Date posted: 08/10/2012

by Kat Saks on
in Drivers License & ID

4397 What Is a Passport Card?True or false: When you travel across a national border, you always need to bring your passport book.

False.

Many people think that a passport book is an international travel essential. In some cases, though, you can leave your passport book at home and travel with a passport card instead.

Learn all about passport cards so you can determine the best documentation for you.

What is a Passport Card?

A passport card is a wallet-sized, laminated card that looks similar to a drivers license. It’s not an enhanced driver license (EDL) or enhanced id (EID), but it functions in similar ways.

The United States government began issuing passport cards in 2008 as an alternative to the passport book in some travel instances. Passport cards remain valid for 10 years for adults and for five years for minors.

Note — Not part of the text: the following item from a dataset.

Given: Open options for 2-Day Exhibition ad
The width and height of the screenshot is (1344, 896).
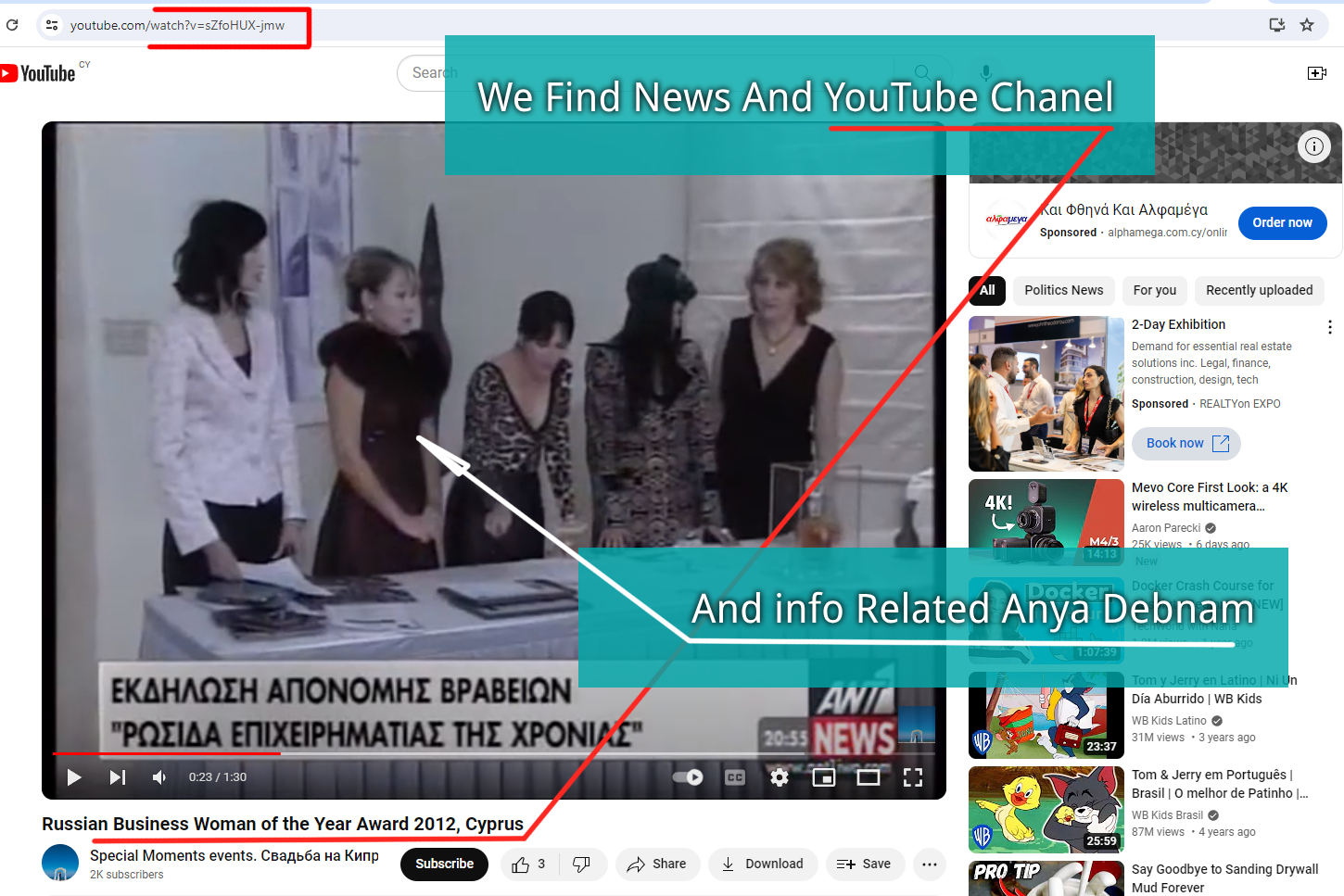Looking at the screenshot, I should (x=1330, y=327).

Each passport card comes equipped with a microchip that provides a unique identifying number to each passport card holder. These vicinity frequency radio activated microchips do not store personal information on them. Rather, they provide a unique number that can locate a secure personal record within the government’s databases. This technology helps make border crossings more secure and helps make border crossing lines move faster.

Who Can Use a Passport Card?

Any U.S. citizen can apply for a passport card. The U.S. government issues passport card to both adults and minors.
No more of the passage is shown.